**TASK DETAILS**
Return every line in the rows below that contains the word "height", matching its case exactly.

**EXERCISE INPUT**
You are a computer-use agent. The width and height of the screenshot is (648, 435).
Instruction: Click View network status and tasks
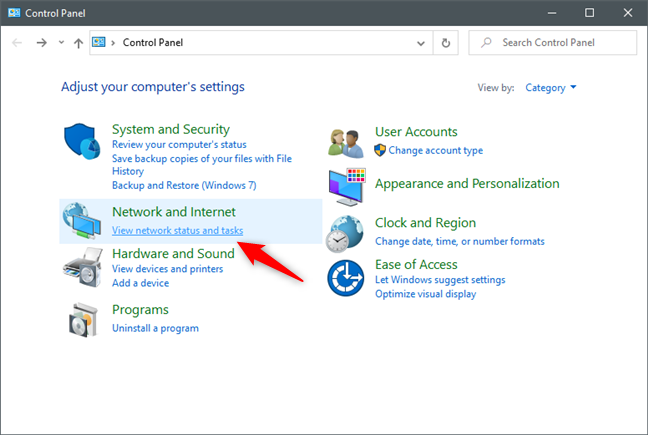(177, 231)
--
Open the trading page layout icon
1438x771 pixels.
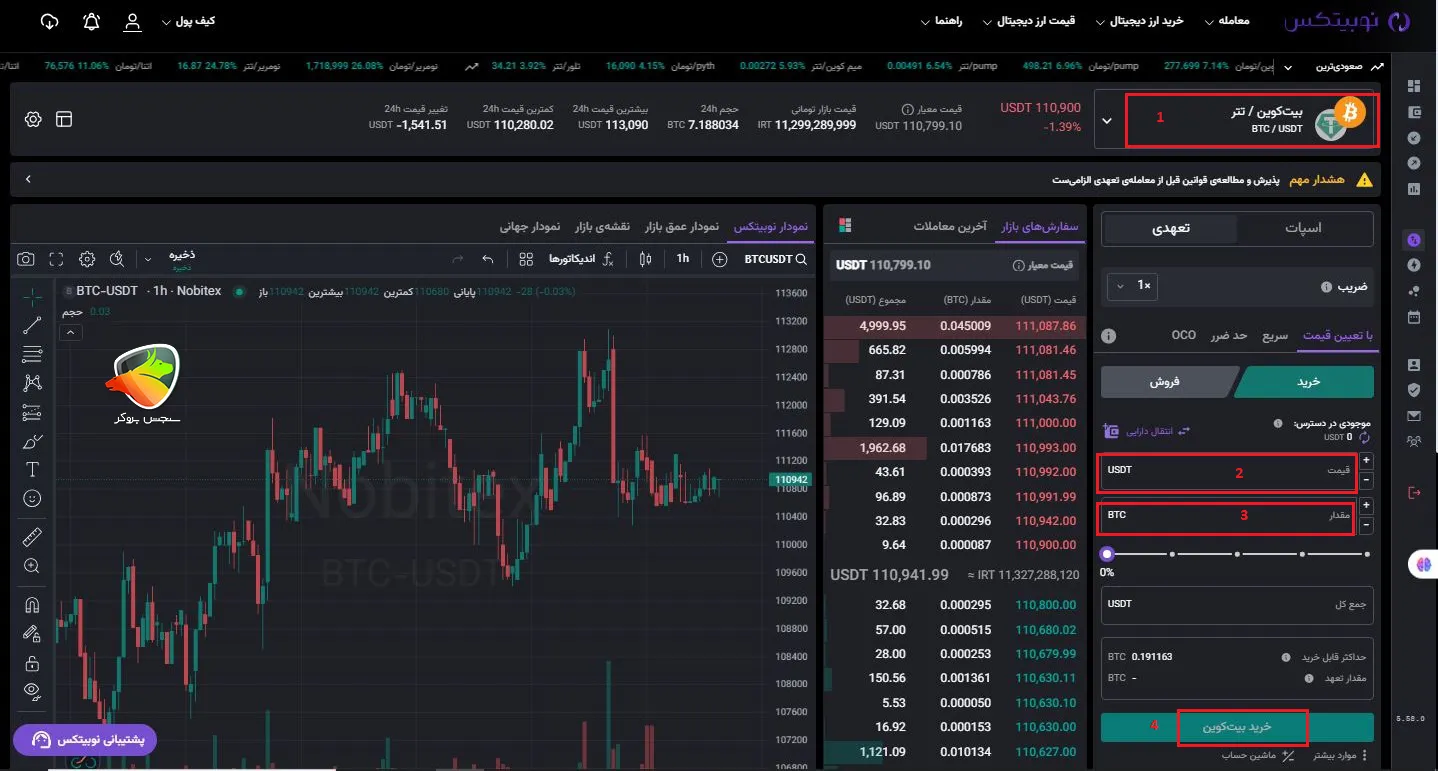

**WRITTEN RESPONSE**
You are a computer-use agent. The width and height of the screenshot is (648, 435).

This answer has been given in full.